SACRAMENTO, California, April 2, 2015 (ENS) – Following the lowest snowpack ever recorded and with no end to the drought in sight, California Governor Jerry Brown Wednesday announced actions that will save water, increase enforcement to prevent wasteful water use, streamline the state’s drought response and invest in new technologies that will make California more drought resilient.
For the first time in state history, the governor has directed the State Water Resources Control Board to implement mandatory water reductions in cities and towns across California to reduce water usage by 25 percent.
This savings amounts to 1.5 million acre-feet of water over the next nine months, or nearly as much as is currently in Lake Oroville.
At a news conference at the site of the Sierra-at-Tahoe ski resort in Phillips, California at an elevation of 6,873 feet, Governor Brown said, “Today we are standing on dry grass where there should be five feet of snow. This historic drought demands unprecedented action.”
“Therefore, I’m issuing an executive order mandating substantial water reductions across our state. As Californians, we must pull together and save water in every way possible.” said Brown.
For more than two years, the state’s experts have been managing water resources to ensure that the state survives this drought and is better prepared for the next one. Last year, the Governor proclaimed a drought state of emergency.
The state has taken steps to make sure that water is available for human health and safety, growing food, fighting fires and protecting fish and wildlife.
Millions have been spent helping thousands of California families most impacted by the drought pay their bills, put food on their tables and have water to drink.
To save more water now, the order will also:
• Replace 50 million square feet of lawns throughout the state with drought tolerant landscaping in partnership with local governments;
• Direct the creation of a temporary, statewide consumer rebate program to replace old appliances with more water and energy efficient models;
• Require campuses, golf courses, cemeteries and other large landscapes to make significant cuts in water use; and
• Prohibit new homes and developments from irrigating with potable water unless water-efficient drip irrigation systems are used, and ban watering of ornamental grass on public street medians.
The Governor’s order calls on local water agencies to adjust their rate structures to implement conservation pricing, recognized as an effective way to realize water reductions and discourage water waste.
Agricultural water users, who have borne much of the brunt of the drought to date, with hundreds of thousands of fallowed acres, significantly reduced water allocations and thousands of farmworkers laid off, will be required to report more water use information to state regulators, increasing the state’s ability to enforce against illegal diversions and waste and unreasonable use of water under the order.
The Governor’s action strengthens standards for Agricultural Water Management Plans submitted by large agriculture water districts and requires small agriculture water districts to develop similar plans. These plans will help ensure that agricultural communities are prepared in case the drought extends into 2016.
The order also requires
• Taking action against water agencies in depleted groundwater basins that have not shared data on their groundwater supplies with the state;
• Updating standards for toilets and faucets and outdoor landscaping in residential communities and taking action against communities that ignore these standards; and
• Making permanent monthly reporting of water usage, conservation and enforcement actions by local water suppliers.

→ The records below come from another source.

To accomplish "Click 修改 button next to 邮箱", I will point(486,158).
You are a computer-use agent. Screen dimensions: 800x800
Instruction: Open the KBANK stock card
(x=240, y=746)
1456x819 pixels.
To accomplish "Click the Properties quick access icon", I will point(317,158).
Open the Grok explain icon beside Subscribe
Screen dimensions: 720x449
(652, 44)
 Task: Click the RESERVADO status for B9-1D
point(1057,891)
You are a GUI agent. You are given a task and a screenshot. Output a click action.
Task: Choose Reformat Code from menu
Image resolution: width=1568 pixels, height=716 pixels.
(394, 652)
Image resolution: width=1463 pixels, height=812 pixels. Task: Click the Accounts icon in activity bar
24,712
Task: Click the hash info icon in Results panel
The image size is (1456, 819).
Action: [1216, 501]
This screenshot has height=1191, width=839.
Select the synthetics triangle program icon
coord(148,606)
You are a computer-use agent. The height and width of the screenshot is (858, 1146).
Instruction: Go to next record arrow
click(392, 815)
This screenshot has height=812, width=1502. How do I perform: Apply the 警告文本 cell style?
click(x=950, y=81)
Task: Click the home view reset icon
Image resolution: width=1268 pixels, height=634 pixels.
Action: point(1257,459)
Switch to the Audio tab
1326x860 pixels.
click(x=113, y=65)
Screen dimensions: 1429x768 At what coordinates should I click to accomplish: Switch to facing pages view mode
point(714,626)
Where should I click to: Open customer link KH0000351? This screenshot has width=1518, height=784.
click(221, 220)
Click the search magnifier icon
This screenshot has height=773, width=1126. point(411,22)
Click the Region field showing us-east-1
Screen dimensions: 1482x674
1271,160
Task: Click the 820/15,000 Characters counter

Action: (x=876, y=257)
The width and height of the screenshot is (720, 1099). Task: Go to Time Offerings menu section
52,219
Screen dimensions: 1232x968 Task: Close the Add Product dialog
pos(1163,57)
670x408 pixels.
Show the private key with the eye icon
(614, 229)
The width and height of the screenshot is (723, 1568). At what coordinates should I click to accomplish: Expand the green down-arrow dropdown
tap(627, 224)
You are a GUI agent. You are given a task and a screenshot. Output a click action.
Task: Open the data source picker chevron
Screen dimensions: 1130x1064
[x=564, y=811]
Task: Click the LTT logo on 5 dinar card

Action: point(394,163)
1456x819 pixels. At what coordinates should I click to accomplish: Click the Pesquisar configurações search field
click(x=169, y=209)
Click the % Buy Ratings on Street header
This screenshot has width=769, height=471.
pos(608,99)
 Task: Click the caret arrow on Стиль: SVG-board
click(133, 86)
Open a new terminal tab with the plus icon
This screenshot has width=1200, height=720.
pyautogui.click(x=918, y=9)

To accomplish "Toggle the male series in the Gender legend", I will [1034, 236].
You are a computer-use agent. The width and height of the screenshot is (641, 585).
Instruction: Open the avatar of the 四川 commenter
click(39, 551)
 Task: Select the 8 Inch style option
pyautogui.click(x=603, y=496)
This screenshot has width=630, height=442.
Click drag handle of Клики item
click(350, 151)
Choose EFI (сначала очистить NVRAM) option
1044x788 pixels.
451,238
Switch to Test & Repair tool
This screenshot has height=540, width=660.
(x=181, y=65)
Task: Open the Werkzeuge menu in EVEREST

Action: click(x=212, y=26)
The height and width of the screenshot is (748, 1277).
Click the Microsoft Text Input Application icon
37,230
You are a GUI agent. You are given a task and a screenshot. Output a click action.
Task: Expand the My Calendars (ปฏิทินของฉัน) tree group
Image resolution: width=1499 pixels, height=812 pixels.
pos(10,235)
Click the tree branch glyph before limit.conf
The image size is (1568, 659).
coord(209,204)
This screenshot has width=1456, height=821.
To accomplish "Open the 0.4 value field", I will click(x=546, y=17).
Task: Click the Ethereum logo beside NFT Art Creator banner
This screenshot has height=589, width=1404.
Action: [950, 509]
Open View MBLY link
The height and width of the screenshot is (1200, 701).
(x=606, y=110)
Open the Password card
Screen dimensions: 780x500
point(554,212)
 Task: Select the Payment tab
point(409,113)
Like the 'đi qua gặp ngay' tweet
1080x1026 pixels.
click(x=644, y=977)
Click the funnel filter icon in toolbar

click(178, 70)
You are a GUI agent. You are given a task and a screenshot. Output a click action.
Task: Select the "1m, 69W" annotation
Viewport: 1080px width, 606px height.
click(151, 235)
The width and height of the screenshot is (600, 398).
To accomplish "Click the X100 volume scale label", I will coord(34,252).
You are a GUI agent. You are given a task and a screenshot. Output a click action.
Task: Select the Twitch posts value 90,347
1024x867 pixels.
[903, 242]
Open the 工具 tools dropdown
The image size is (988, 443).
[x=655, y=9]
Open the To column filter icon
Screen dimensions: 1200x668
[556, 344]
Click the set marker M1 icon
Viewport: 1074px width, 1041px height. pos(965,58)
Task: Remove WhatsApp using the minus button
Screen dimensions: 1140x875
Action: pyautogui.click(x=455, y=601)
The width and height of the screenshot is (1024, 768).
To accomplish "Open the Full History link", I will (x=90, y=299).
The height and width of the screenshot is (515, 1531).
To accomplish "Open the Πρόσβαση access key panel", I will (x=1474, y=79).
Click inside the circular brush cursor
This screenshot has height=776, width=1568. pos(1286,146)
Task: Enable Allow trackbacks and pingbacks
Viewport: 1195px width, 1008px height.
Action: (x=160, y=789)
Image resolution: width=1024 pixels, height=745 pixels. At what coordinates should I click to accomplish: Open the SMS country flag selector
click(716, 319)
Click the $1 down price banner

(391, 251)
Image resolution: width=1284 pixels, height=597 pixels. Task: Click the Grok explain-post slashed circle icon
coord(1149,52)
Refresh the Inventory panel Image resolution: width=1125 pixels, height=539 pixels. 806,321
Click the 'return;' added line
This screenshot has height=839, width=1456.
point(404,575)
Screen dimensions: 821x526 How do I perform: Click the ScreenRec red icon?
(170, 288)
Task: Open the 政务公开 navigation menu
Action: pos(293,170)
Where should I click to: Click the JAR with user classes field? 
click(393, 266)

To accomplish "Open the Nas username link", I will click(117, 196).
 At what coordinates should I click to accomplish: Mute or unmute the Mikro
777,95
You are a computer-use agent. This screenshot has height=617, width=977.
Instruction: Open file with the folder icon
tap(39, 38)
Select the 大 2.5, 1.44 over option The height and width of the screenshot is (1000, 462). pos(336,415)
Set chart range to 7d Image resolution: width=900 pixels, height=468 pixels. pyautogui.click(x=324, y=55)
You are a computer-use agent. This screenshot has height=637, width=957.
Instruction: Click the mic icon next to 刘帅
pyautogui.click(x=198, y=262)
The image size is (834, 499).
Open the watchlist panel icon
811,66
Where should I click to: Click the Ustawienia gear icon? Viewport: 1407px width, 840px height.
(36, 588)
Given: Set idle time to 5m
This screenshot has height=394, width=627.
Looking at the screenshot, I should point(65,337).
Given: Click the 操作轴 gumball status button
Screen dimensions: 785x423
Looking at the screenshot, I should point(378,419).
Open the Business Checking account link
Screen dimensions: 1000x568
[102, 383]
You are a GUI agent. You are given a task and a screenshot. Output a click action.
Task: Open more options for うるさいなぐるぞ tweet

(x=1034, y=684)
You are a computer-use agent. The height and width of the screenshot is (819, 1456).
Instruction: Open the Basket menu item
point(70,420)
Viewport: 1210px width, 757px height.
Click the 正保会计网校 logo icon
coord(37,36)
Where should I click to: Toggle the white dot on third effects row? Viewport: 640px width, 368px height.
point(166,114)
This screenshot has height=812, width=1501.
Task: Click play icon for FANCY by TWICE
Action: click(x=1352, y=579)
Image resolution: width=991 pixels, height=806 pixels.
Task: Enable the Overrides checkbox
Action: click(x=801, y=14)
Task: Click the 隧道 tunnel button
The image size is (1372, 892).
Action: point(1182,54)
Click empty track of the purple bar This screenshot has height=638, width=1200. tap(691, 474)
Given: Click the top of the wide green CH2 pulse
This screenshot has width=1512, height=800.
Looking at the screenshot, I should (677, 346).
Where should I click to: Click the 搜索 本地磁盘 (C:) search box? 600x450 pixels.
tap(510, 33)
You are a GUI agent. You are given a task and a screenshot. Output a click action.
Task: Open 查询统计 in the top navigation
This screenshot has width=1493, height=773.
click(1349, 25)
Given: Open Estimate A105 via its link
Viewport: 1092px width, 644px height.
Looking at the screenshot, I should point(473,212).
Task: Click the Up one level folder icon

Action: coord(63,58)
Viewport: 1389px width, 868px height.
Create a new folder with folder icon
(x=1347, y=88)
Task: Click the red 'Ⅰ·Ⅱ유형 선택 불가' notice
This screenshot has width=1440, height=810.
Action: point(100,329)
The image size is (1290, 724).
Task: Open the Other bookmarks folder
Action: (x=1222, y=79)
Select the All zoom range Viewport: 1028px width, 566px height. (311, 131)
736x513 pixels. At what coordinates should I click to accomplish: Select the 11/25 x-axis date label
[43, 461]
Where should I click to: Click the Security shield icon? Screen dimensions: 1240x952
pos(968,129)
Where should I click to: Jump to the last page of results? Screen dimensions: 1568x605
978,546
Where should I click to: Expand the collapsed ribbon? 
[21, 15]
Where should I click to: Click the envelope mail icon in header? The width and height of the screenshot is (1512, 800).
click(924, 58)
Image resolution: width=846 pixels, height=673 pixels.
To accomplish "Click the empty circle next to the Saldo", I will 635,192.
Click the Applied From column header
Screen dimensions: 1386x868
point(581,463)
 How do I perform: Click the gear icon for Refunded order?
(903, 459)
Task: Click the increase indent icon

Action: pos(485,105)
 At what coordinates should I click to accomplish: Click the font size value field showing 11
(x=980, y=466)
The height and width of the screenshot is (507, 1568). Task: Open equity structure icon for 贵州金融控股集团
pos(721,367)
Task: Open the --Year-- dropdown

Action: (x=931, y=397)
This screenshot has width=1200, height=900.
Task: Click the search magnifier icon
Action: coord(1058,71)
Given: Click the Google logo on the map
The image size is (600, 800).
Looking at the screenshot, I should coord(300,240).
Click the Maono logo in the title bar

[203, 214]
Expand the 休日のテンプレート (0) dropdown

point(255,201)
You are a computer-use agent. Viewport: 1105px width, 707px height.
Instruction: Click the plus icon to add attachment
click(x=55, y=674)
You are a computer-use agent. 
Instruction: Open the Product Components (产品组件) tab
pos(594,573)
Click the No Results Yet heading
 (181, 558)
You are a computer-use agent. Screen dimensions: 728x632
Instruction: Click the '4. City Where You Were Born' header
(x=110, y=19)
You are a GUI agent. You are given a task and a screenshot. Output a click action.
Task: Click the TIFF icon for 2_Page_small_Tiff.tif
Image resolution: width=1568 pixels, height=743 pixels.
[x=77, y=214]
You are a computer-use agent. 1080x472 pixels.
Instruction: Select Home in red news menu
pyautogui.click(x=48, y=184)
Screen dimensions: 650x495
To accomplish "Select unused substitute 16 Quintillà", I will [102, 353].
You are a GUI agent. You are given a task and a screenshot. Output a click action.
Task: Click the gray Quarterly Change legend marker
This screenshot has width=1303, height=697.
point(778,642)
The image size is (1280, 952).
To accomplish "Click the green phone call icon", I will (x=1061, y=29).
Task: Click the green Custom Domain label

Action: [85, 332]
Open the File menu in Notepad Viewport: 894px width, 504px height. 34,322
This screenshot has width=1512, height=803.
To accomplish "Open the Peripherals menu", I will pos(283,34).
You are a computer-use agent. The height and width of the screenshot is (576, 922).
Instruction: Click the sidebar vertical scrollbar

To streamline government response the order:
• Prioritizes state review and decision-making of water infrastructure projects and requires state agencies to report to the Governor’s Office on any application pending for more than 90 days.
• Streamlines permitting and review of emergency drought salinity barriers – necessary to keep freshwater supplies in upstream reservoirs for human use and habitat protection for endangered and threatened species;
• Simplifies the review and approval process for voluntary water transfers and emergency drinking water projects; and
• Directs state departments to provide temporary relocation assistance to families who need to move from homes where domestic wells have run dry to housing with running water.
The order helps make California more drought resilient by incentivizing promising new technology that will make California more water efficient through a new program administered by the California Energy Commission.